■ **Information provided**:
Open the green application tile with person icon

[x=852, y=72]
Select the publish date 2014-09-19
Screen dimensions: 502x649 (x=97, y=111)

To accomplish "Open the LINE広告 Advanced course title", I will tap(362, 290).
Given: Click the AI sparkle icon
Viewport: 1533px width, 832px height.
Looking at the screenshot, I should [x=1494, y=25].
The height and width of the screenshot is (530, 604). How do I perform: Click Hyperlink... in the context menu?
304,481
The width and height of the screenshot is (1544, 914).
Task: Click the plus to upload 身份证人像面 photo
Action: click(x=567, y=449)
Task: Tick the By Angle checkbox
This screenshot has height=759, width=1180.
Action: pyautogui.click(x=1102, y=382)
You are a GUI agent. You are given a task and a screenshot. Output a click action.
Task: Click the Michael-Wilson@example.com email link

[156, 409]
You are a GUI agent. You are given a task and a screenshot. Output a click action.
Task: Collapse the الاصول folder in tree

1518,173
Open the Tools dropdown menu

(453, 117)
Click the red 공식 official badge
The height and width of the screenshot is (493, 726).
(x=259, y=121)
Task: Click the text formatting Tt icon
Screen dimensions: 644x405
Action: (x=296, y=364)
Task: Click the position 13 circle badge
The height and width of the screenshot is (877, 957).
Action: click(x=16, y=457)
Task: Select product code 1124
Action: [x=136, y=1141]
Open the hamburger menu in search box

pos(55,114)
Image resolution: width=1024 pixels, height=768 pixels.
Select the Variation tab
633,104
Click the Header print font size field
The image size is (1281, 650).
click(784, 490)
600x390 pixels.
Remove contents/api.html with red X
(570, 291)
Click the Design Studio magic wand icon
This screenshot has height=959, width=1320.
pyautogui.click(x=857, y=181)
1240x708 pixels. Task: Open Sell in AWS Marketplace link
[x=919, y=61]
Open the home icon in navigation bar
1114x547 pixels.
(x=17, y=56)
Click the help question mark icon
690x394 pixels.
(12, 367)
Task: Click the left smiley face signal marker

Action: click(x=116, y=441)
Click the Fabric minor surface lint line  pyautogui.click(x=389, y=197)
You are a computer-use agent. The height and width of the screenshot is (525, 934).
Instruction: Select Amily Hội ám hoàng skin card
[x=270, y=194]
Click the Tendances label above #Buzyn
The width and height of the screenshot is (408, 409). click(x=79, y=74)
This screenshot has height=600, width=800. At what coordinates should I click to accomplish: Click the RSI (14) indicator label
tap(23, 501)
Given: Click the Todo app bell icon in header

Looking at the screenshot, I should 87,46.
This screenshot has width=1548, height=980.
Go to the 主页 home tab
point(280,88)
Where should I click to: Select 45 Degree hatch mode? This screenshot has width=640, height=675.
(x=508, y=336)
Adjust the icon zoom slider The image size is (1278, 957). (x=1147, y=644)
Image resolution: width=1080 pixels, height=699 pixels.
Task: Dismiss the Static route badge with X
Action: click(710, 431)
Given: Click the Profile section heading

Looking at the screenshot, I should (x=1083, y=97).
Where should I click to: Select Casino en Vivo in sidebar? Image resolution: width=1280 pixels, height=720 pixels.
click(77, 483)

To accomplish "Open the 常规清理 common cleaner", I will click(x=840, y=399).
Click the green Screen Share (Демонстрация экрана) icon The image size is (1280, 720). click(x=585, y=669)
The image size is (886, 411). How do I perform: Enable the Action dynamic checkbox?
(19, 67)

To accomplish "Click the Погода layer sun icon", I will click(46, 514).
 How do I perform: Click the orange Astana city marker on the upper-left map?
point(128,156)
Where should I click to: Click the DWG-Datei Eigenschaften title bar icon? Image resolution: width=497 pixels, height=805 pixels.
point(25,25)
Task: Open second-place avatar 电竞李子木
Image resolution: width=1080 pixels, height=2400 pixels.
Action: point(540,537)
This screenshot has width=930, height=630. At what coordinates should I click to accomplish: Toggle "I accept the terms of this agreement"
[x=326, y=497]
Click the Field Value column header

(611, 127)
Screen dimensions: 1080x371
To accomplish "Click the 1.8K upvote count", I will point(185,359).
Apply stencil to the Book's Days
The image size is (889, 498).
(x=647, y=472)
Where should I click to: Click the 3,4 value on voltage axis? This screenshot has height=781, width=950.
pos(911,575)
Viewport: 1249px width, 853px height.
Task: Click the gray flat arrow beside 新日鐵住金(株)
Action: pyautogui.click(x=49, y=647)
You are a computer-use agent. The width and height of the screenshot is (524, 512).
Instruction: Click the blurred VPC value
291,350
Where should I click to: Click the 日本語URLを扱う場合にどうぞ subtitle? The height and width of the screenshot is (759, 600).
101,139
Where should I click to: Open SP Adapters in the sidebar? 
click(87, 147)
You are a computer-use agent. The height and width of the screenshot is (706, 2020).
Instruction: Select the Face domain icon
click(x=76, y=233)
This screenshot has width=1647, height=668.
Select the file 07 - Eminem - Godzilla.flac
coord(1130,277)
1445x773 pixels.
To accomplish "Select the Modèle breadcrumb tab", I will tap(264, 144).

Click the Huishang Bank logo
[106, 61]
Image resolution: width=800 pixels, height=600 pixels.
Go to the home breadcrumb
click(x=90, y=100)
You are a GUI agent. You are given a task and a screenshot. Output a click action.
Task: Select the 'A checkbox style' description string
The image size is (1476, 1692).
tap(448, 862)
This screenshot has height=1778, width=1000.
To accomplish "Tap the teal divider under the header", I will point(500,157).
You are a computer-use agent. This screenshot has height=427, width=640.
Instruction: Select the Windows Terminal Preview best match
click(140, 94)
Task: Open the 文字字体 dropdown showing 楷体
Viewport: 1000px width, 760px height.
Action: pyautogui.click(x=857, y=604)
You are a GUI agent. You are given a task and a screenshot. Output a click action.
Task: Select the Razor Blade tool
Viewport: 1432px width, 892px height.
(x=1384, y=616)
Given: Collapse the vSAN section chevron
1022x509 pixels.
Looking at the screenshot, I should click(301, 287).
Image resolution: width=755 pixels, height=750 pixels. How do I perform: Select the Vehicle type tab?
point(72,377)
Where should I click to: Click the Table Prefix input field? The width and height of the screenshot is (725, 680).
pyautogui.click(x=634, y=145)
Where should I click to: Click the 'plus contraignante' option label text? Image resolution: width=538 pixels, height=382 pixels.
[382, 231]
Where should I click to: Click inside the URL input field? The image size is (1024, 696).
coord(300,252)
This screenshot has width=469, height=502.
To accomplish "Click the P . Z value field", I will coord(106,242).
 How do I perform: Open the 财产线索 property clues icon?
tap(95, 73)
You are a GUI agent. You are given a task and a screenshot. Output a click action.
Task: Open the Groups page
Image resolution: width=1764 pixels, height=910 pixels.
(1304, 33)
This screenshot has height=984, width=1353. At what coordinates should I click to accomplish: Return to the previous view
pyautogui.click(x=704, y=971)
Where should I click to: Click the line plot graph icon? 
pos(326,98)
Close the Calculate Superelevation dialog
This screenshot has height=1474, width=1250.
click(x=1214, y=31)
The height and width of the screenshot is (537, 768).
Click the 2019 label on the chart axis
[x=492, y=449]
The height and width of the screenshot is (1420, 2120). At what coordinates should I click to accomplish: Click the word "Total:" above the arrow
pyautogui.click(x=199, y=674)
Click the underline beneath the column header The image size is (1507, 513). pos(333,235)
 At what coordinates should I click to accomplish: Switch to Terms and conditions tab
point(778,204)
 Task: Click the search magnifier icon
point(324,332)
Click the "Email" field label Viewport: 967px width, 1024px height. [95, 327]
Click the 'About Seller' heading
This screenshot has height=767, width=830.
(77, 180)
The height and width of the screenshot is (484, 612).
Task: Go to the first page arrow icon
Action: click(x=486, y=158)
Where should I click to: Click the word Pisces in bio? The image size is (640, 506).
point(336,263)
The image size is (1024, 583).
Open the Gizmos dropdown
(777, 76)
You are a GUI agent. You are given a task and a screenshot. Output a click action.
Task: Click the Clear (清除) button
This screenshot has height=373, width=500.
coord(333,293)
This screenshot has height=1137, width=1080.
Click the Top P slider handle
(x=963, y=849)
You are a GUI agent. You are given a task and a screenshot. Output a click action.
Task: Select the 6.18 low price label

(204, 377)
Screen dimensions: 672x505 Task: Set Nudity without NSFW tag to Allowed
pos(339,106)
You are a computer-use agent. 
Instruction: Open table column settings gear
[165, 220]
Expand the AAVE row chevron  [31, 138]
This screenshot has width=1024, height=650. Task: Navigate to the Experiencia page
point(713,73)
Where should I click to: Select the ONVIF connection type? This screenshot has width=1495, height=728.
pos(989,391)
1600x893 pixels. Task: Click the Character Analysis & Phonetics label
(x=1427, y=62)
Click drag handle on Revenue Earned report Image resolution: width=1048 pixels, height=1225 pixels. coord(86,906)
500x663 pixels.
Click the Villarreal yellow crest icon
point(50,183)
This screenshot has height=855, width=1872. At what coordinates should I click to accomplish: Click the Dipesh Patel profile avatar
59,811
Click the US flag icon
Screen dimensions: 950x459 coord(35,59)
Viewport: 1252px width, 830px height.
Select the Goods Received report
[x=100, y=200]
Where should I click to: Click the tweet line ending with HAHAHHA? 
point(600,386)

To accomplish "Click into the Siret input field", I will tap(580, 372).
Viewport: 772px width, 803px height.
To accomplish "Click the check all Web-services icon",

■ **Problem requirements**: Write out the records above exactly, from the opening line to the line with "Given: Click the AI sparkle icon", including both, with nothing added.

■ **Response area**:
Open the green application tile with person icon

[x=852, y=72]
Select the publish date 2014-09-19
Screen dimensions: 502x649 (x=97, y=111)

To accomplish "Open the LINE広告 Advanced course title", I will tap(362, 290).
Given: Click the AI sparkle icon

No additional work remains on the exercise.